Kim, casual  in the 70's.
That pretty much ended Novak's career as any kind of force in Hollywood. She would come back now and then, once in a while, in films which she may have been the female lead - White Buffalo opposite 70's tough guy Charles Bronson or the 1979 curio, hard-to-see Just A Gigolo, one of David Bowie's forays into film that also contains Marlene Dietrich's last screen appearance - but her career essentially ended in the 60's. One of the few bright spots in her post-60's filmography is the1980 Agatha Christie murder mystery The Mirror Crack'd, that co-starred Kim with such 50's stalwarts as Rock Hudson playing a movie director/husband to Elizabeth Taylor's fragile actress and Tony Curtis doing his best Sidney Falco from Sweet Smell of Success as a bottom-line producer. But stealing the show as diva movie star Lola Brewster, delivering some of the movie's best lines and looking like a million bucks, was Kim Novak. The scenes with La Liz are like outtakes from Cukor's The Women or Mankiewicz' All About Eve : Bitchy!! I love Taylor, but she did not look her best in this movie - she appears to be rather frumpy - and when she and Novak have their picture taken together for a publicity gathering of the film Hudson and Curtis are trying to make, Novak says to Liz "Chin up, dear. Both of them". What a moment!  Unfortunately that kind dialogue doesn't hold up for the entire movie and Novak has only a handful of scenes, but she makes them count and leaves the strongest impression in the picture.

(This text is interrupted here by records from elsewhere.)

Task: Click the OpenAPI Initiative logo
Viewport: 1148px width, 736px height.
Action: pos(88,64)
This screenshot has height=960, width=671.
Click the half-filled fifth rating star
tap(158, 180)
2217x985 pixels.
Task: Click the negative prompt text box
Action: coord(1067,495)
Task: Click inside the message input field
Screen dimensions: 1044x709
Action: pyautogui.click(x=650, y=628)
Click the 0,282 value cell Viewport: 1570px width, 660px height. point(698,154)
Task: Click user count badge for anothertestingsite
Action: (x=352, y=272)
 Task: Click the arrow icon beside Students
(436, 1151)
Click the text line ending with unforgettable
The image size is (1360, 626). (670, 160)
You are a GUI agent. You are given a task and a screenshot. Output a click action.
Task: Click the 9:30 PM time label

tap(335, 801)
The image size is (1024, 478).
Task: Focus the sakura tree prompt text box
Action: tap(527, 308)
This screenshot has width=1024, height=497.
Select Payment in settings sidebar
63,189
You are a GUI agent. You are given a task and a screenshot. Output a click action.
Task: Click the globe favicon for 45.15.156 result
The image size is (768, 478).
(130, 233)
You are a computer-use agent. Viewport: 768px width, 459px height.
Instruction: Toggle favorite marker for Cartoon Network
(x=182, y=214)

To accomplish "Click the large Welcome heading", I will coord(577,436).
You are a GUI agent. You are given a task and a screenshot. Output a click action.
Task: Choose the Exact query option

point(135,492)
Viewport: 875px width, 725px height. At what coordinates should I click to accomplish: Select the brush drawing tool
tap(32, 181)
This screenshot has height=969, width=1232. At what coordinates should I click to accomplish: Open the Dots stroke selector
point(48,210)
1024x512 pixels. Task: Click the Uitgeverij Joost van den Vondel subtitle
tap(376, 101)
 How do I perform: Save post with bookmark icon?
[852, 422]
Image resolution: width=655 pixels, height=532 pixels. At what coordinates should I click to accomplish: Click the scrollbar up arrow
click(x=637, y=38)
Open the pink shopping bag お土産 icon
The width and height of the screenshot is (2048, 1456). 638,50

Novak, with Rock & Liz, looking like a million dollars in The Mirror Crack'd
In a recently televised interview with Robert Osbourne on Turner Classic Movies {taped from 2012's TCM Classic Film Festival} Novak mentioned that she would have liked to have gotten more, or at least some, recognition from her peers in the film industry. Novak went on to say her life has been a good one, that she doesn't have any regrets, yet one could sense a sadness and longing to have some respect for her efforts. Osbourne said that he hoped she appreciated the turn out from fans at the film festival and an emotional Novak said yes she did and it seemed to mean a lot to her. The fact that in 2012 Vertigo was named the # 1 film by Sight & Sound, proves that Kim Novak is appreciated. Long after bigger stars have come and gone and been forgotten, Kim Novak will live on through her films and her work in them. For that reason and also because she is, was and always will be hot, Kim Novak is my Crush of the Week {and beyond}.